- **Estratto**
↓↓↓

Tutt’altro che un dettaglio questa singolare sottoscrizione del documento, firmato da altri due Presidenti UE, David Sassoli per il Parlamento europeo e Ursula von der Leyen per la Commissione entrambi, salvo imprevisti, in carica fino a conclusione della Conferenza e quindi, si suppone, con il vantaggio della continuità rispetto a un Presidente del Consiglio dei Ministri UE a rotazione semestrale, limite che non avrebbe avuto il Presidente del Consiglio europeo, Charles Michel, ma con il difetto di rappresentare i Capi di Stato e di governo, non proprio desiderosi di assumersi direttamente la responsabilità delle conclusioni della Conferenza, sempre se ci saranno.

Potrebbe sembrare singolare cominciare a parlare della Conferenza partendo dal tetto, invece che dalle fondamenta, dalle presidenze dell’Assemblea invece che dai contenuti, ma forse è proprio questa la chiave per capire ambizioni e contenuti della Conferenza.

Le ambizioni sono molto più quelle di chi guida o avrebbe voluto guidare la Conferenza: è stata questa, con la pandemia, la ragione principale del ritardo dell’avvio della Conferenza, che salvo imprevisti, si aprirà il 9 maggio, anniversario della Dichiarazione fondativa di Schuman nel 1951, che quest’anno difficilmente coinciderà con una festa per l’Europa.

↑↑↑

- **Esercizi proposti**
[1] Riassumi in due frasi l'estratto sulla Conferenza.
[2] Riprendi l'estratto sulla Conferenza con un nuovo paragrafo che segua la sua ultima frase.

- **Insieme di dati**
↓↓↓

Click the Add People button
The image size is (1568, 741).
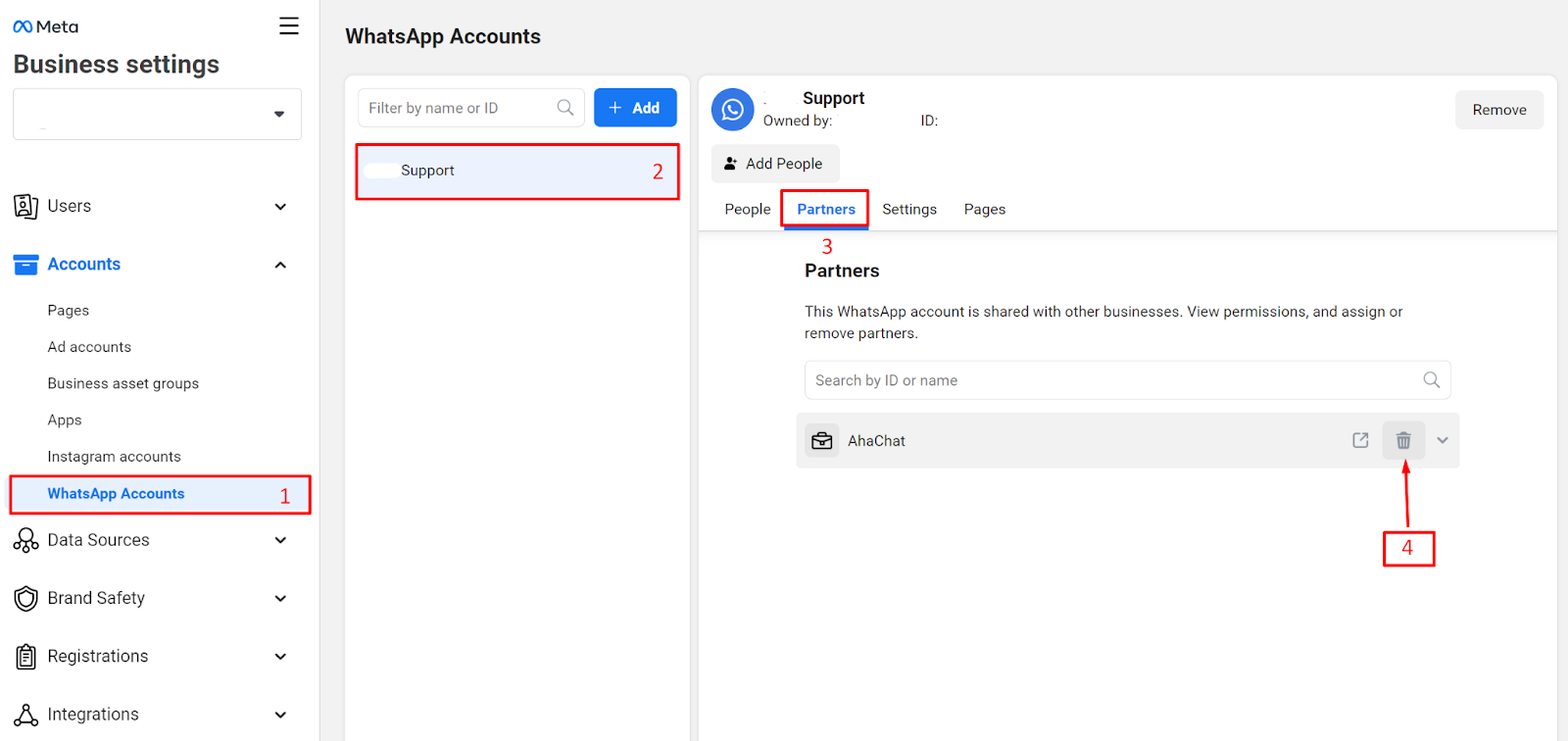tap(774, 164)
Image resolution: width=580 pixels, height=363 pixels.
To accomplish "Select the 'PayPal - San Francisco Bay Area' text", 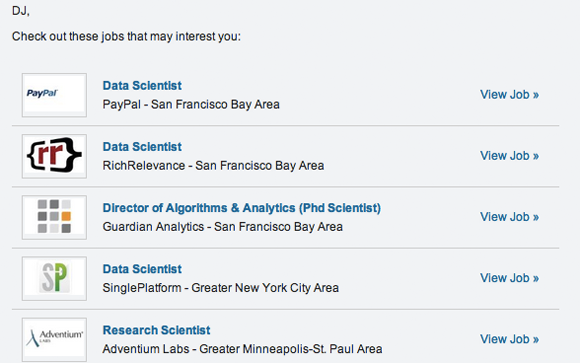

↑↑↑

- **Soluzioni degli esercizi**
[1] Il documento è stato firmato anche da David Sassoli per il Parlamento europeo e da Ursula von der Leyen per la Commissione, entrambi in carica fino alla conclusione della Conferenza, e partire dalle presidenze potrebbe essere la chiave per capirne ambizioni e contenuti. Le ambizioni di chi guida o avrebbe voluto guidare la Conferenza sono state, insieme alla pandemia, la ragione principale del ritardo del suo avvio, previsto salvo imprevisti per il 9 maggio, anniversario della Dichiarazione di Schuman.

[2]
Il candidato alla guida della conferenza, il liberale belga ed ex-Primo ministro Guy Verhofstadt, era stato proposto a larghissima maggioranza, ma agli occhi del Consiglio dei ministri aveva il difetto di essere da sempre un deciso federalista e averlo bloccato la dice lunga sulle ambizioni corte della Conferenza.

Varrebbe la pena riprodurre il testo integrale della “Dichiarazione comune” ma è meglio rinunciarci.

Per almeno due buoni motivi: per lo spazio che richiederebbe la verbosità del testo e per la vaghezza dei contenuti e degli obiettivi indicati. 

Chi si aspettava dalla Conferenza il cosiddetto “cambio di passo” dell’UE rischia di rimanere deluso: nella dichiarazione troverà molte belle parole sulla partecipazione attiva dei cittadini e sulla democrazia, un’architettura barocca della composizione dell’Assemblea, tutto meno che “costituente”, che si riunirà il plenaria “almeno ogni sei mesi” (cioè due o tre volte) e una vaga lista di buone intenzioni, dalla lotta al cambiamento climatico alla trasformazione digitale, dall’equità sociale alla solidarietà intergenerazionale e via seguitando. “Vaste programme” commenterebbe con ironia buonanima del generale De Gaulle, senza che questo imbarazzi troppo il suo attuale  successore che della Conferenza era stato meritoriamente all’origine.

Grande infine la cautela sui nodi responsabili del (mal)funzionamento dell’UE, pur invocando cautamente “il miglioramento della regolamentazione, l’applicazione dei principi di sussidiarietà e di proporzionalità”,  ma senza evocare esplicitamente la strozzatura del voto all’unanimità dietro il quale si proteggono i governi nazionali, Ungheria e Polonia comprese.

Valgono anche per la Conferenza sul futuro dell’Europa le parole di Antoine de Saint-Exupéry: “Quanto al futuro, ciò che conta non è prevederlo, ma assicurarsi che ci sia”. Lo speriamo per noi, minacciati dalla pandemia e per l’Unione Europea, minacciata dalla sua mancanza di coraggio.